Lockheed Martin Corporation (LMT - Analyst Report) announced the acquisition of Chandler/May Inc., an unmanned aerial systems manufacturer. Terms of the agreement, however, remained undisclosed. Chandler/May, with facilities in Alabama and California, will become part of Lockheed's Mission Systems & Sensors business. Lockheed Martin’s prudent acquisition of Chandler/May would expand its expertise in the design, development, integration, manufacturing, and support of fully integrated mission critical systems for unmanned aerial systems (“UAS”) and Command, Control, Communications, Computers, Intelligence, Surveillance, Reconnaissance (“C4ISR”) missions.
Based in Bethesda, Maryland, Lockheed Martin is a global security and aerospace company, engaged in the research, design, development, manufacture, integration and sustainment of advanced technology systems, products and services. Key growth drivers of the company are its focus on debt repayment, its ongoing share repurchase program and the incremental dividend. Some of Lockheed Martin’s main competitors are The Boeing Company (BA - Analyst Report) and General Dynamics Corporation (GD - Analyst Report) .
Lockheed Martin recently reported strong third quarter numbers with earnings of $2.26 per share beating the Zacks Consensus Estimate of $1.85. With this the company also beat the year-ago earnings of $2.06 per share.
Lockheed Martin reported quarterly revenue of $11.9 billion, beating the Zacks Consensus Estimate of $11.1 billion. However, the figure fell below the year-ago quarterly revenue of $12.1 billion.

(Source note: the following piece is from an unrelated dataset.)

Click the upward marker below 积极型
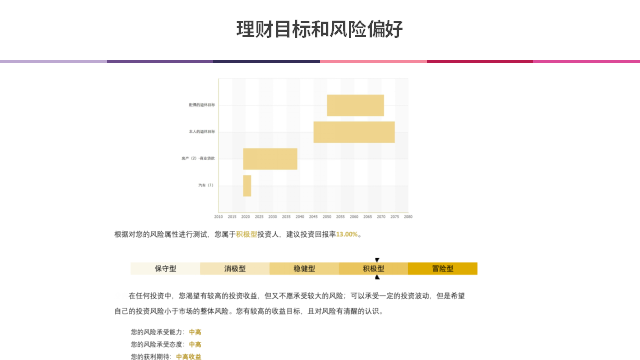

During the third quarter, the company repurchased 3.3 million shares at a cost of $294 million. In September this year, the company increased its quarterly dividend rate to $1.15 per share, up approximately 15 cents from the current payout of approximately $1.00 per share. The proposed hike would bring the annual dividend to $4.60, up 15% from the previous payout. The increased quarterly dividend will be paid on December 28, 2012 to shareholders of record at the close of business on December 3, 2012.

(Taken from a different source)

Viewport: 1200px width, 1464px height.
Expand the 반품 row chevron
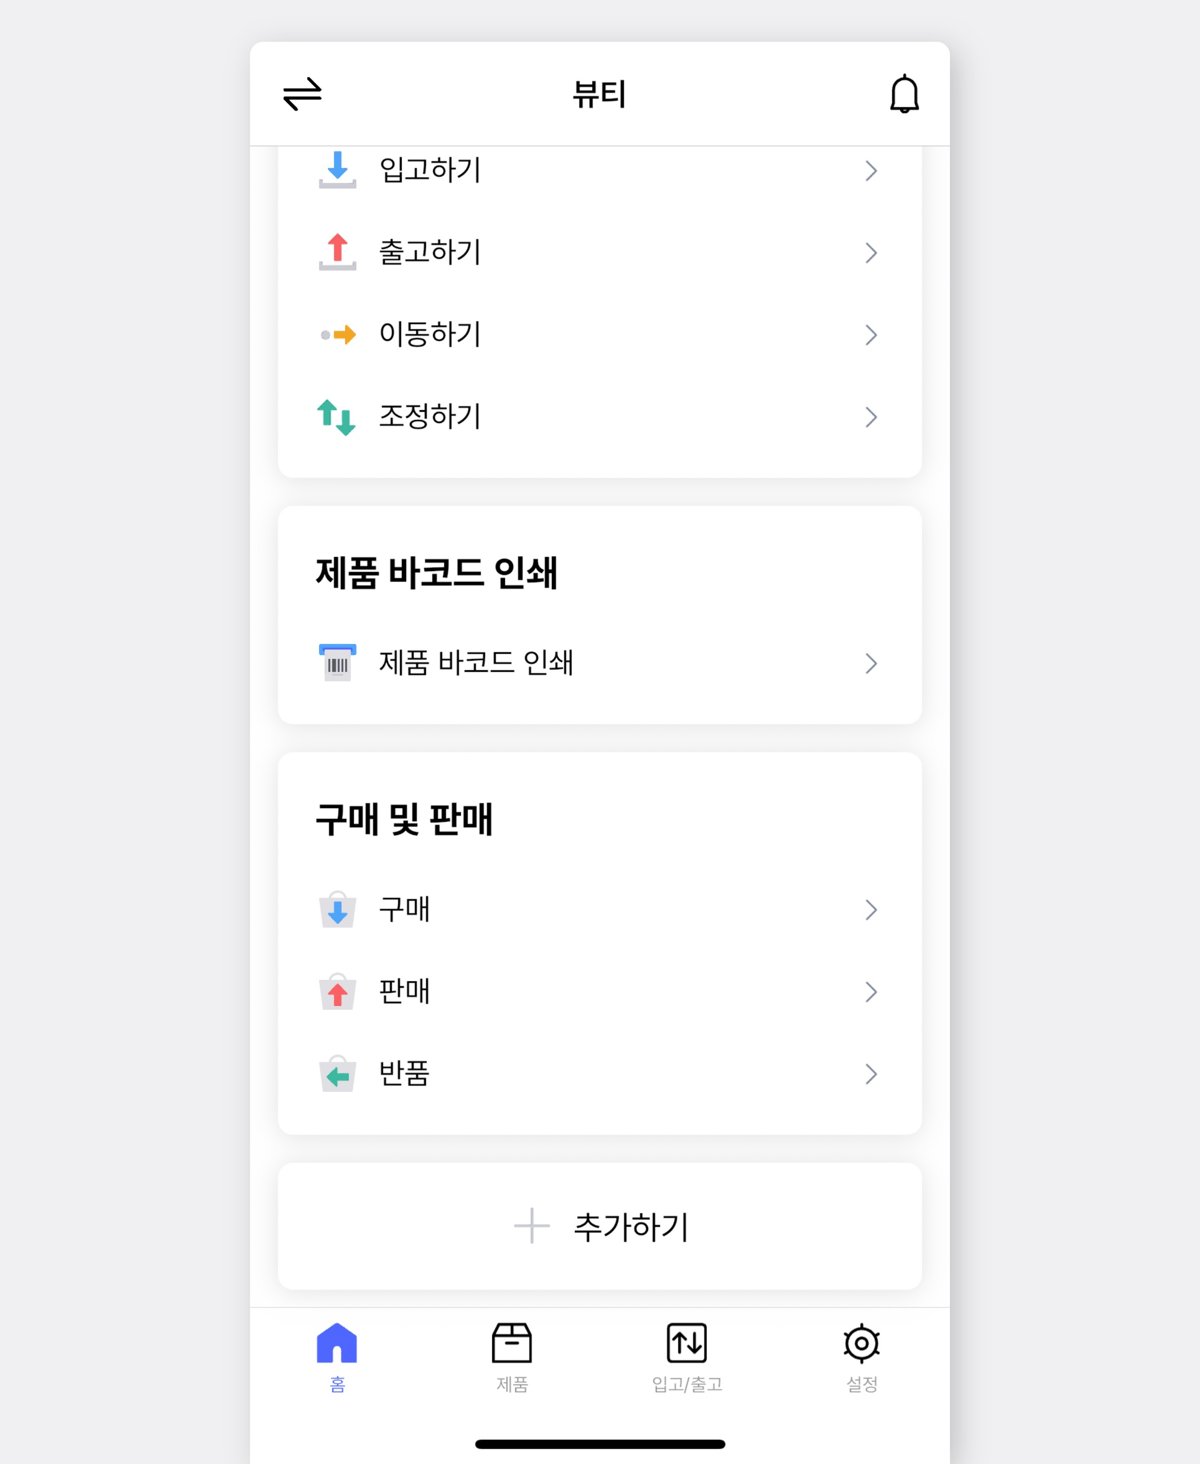[871, 1074]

Going forward, we believe Lockheed Martin has significant upside potential based on the Obama administration’s focus on Intelligence Surveillance Reconnaissance (“ISR”), unmanned systems, force protection, cybersecurity, and missile defense. It already sits on an order backlog of approximately $75.6 billion at the end of the first nine months of 2012.
Further, we expect shareholder return to continue to be shored up by the company’s focus on debt repayment, its ongoing share repurchase program and the incremental dividend.
However, we are concerned about the budget deficits and political uncertainty that make future defense budgets vulnerable to cutbacks. Lockheed Martin presently retains a short-term Zacks #3 Rank (Hold) that corresponds with our long-term Neutral recommendation on the stock.